Specialty pharmaceutical company EKR Therapeutics Inc. raised more than $13 million in a Series C financing, a portion of which it used to acquire the marketed pain product DepoDur (morphine sulfate extended-release liposome injection) from Pacira Pharmaceuticals Inc.
Stuart Levine, an EKR spokesman, said the $13 million in Series C funding is "additive" to cash the company had on hand. Including the current round, Cedar Knolls, N.J.-based EKR has raised more than $21 million since its founding in 2005.
A combination of existing and Series C funding was used to acquire exclusive marketing and distribution rights to DepoDur in the Americas, although some of the Series C funding also will be used to support EKR's "ongoing business," Levine added.
Terms of the acquisition were not disclosed, but Levine said the deal involved an up-front payment, potential milestones and royalties.
New investor Quaker BioVentures led the financing round, with participation from new investors Merrill Lynch Capital Healthcare Finance Group and the Garden State Life Sciences Venture Fund, which is managed by Quaker. Existing investors NewSpring Capital and ESP Equity Partners also joined in. Quaker partner Adele Oliva will join EKR's board of directors.
Although Quaker is a new investor in EKR, Oliva was familiar with the company's chairman and CEO, Howard Weisman. In her previous position at Apax Partners, Oliva invested in ESP Pharma, a company co-founded by Weisman and later sold to PDL BioPharma Inc. for $475 million. (See BioWorld Today, Jan. 26, 2005.)
Levine said the ESP and EKR business models are "very similar." Both companies acquire products to market to hospitals, although ESP had somewhat more of a cardiovascular focus, while EKR intends to focus more on oncology supportive care therapeutics.
EKR's first product, Gelclair, is a bioadherent oral gel indicated for the management of pain associated with oral mucositis and stomatitis, conditions that often result from chemotherapy and radiation treatment. EKR acquired North American rights to the drug from Helsinn Healthcare SA, and Levine said sales are "meeting if not exceeding expectations."
Gelclair is marketed with a 15-member sales force, but Levin predicted EKR may expand to 20-25 reps when it begins selling DepoDur early next year. The product was approved to treat pain following major surgery in 2004 and originally was marketed by Endo Pharmaceuticals Inc., which had licensed North American rights from SkyePharma plc. (See BioWorld Today, Jan. 6, 2003.)
Despite being the only extended-release opioid analgesic FDA-approved for epidural use, sales of DepoDur were disappointing, bringing in only $1.6 million in the first half of 2006. Endo terminated its license to the product, which SkyePharma subsequently sold along with the rest of its injectable drugs business to Blue Acquisition Corp., which created Pacira. (See BioWorld Today, Jan. 10, 2007.)
Levine said Endo "laid down a nice foundation" for DepoDur, which EKR intends to build upon by focusing on the product's ability to provide up to 48 hours of pain relief with a single injection without the potential complications of a catheter.
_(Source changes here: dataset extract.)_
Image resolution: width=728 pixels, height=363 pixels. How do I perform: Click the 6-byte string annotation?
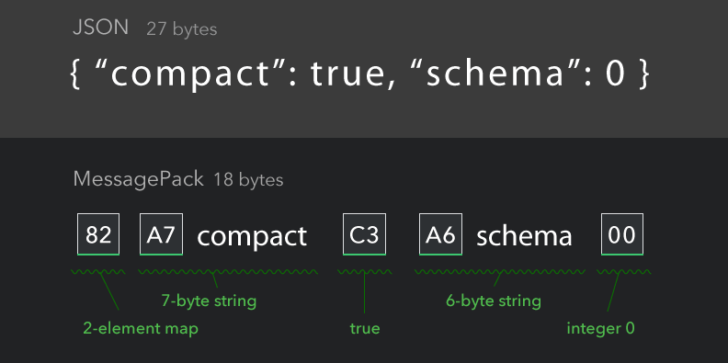pyautogui.click(x=494, y=301)
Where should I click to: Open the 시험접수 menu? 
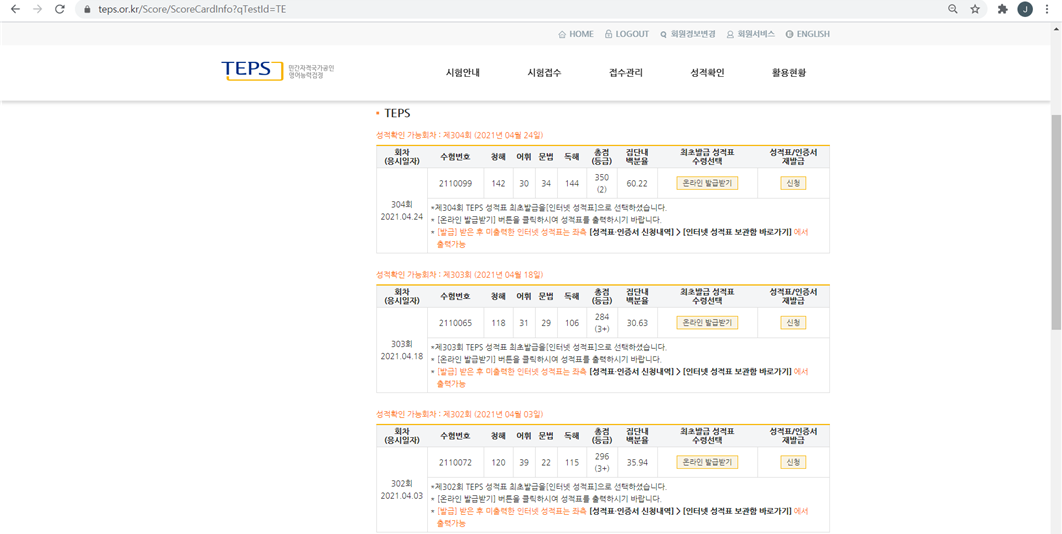(544, 73)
Pre-launch activities are ongoing.
Levine said EKR also is "involved in a variety of discussions" regarding future product acquisitions. For now, the company is focused on products that have completed clinical development, but once the business model begins to turn a profit, Levine said EKR may look at Phase III and maybe even some Phase II products.
In other financing news:
• Isolagen Inc., of Exton, Pa., is raising $13.8 million through a registered direct offering of 6.76 million shares at $2.04 per share, the company's closing share price on Tuesday. The offering is expected to close Friday, and proceeds will support the company's skincare products. Isolagen also withdrew previous SEC filings relating to a proposed exchange offering and a new senior convertible notes offering.
• NeoStem Inc., of New York, raised $6.3 million in a public offering to drive its business of collecting, processing and storing stem cells from healthy adults. The company sold 1.27 million units, each consisting of one share of common stock and half of a five-year warrant to purchase another share at $6. Mercer Capital Ltd. underwrote the offering. NeoStem began trading publicly earlier this month (AMEX:NBS). The company's share price fell 72 cents, or 12 percent, to close at $5.25 on Wednesday.